Raising Them Wild and Free

June 26th 2024
Video
Region
North India
Source
Nishant Ghiya - photographer & videographer; Anchit Natha - videographer; Supriya - researcher; music source for the video - yellow tunes
Formats
Field research
Dance
Disciplines
Deep listening practices
Field recording
Themes
Listening as activism
Wisdom Keepers
Worldviews
⁠Economies of well-being

Chaina lives in Raimalpura village with his family

He is married with two kids, a girl and a boy. The girl, Akshita, is 9 years old. She goes to a public school opposite her house. She speaks in her native language, which is hard to decode. Her father did roughly translate this for us though that her classmates in school thought of us as kidnappers who take away children. I wonder if it were the clothes. Women don't generally wear jeans/shirts in the villages.

A lot of our conversations hang mid air with us trying to understand each other. So, it's a lot of guessing and gestures as we walk with her to the nearby fields where her granny is harvesting the mustard crop. She was born to a family of farmers. Her backyard is a field of mustard and wheat crops. The yield from the fields will fund her education and someday perhaps her wedding.

On days when her mother is away, she takes up the responsibilities of the house; helping with the kitchen, making tea, serving, washing vessels, tending to the goats and cows, running errands.

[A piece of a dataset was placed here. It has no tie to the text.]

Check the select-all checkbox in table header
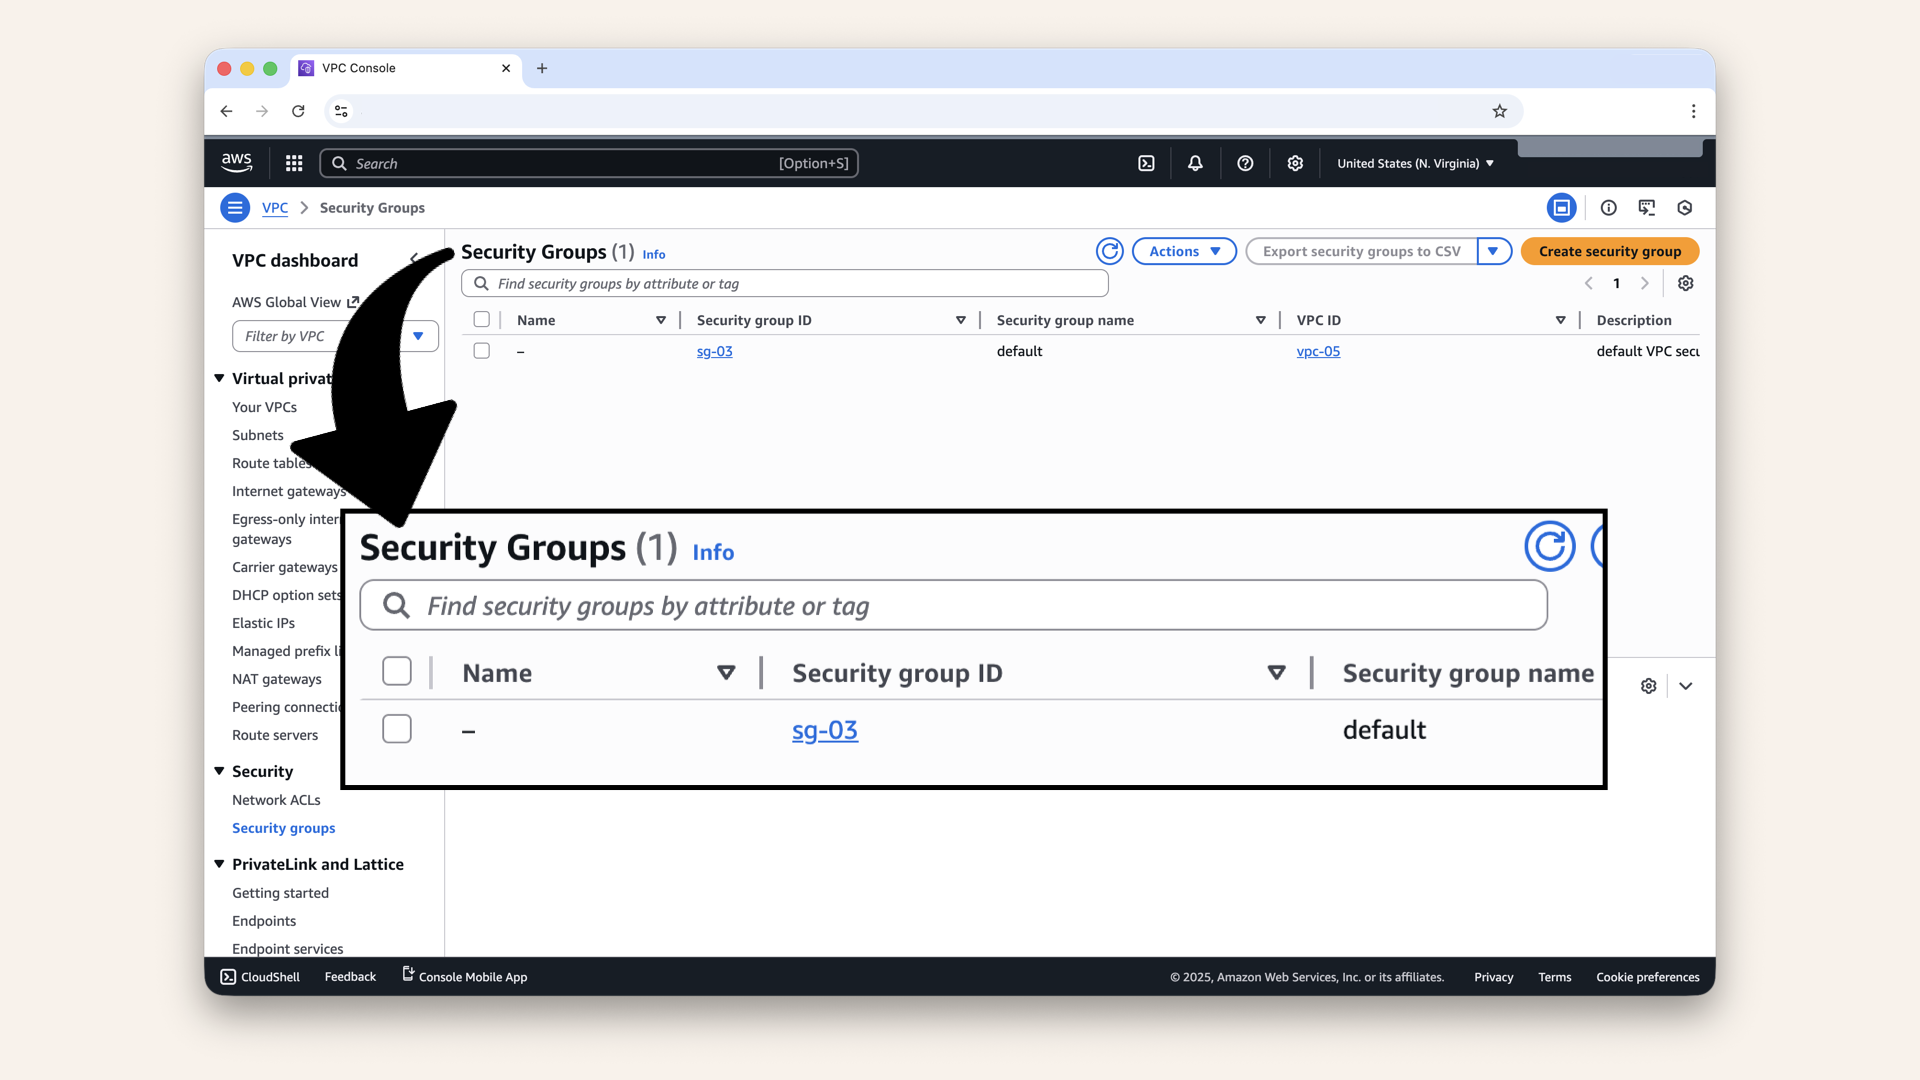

On our first visit to her village, I remember looking at the children sitting about the house doing nothing in particular. It was raining very hard that morning, which meant that her straw house lay in the centre of a pool that made access difficult. The house is small and movement restricted because of rain. There is nowhere to go, nothing to do. There was a sense of stillness in the air.

The little boy, Priyanshu, all of 6 years old, picks up a sharp knife and starts peeling raw mangoes. And with great ease too. We look at him, with our hearts in our mouth. He is too young for it, we think in our heads. But that's how they learn here. The idea of fear is quite different from what it is in the cities perhaps.

The boundaries of the house for the children extend beyond the walls. They roam about the entire village, barefeet, without supervision or an adult to accompany them. They know everyone who lives there. Everyone knows them.

They also share a special relationship and comfort with animals. They call their favourite goat Sheroo.

Akshita likes to dance, learn the Hindi language and fight with her brother.

Her mother was married when she was 16 years of age. And had her first child at the age of 18. She enjoyed studying English and Social Studies but once married, she had to leave her studies. Her name is Kamlesh. She wants her daughter to get educated and make something of herself; not get married and waste away her life like she feels she has.

Chaina doesn’t want to get his children into folk dancing. He wants them to study and get a well paying job. But if they insist, he’ll have no choice but to help them, he says.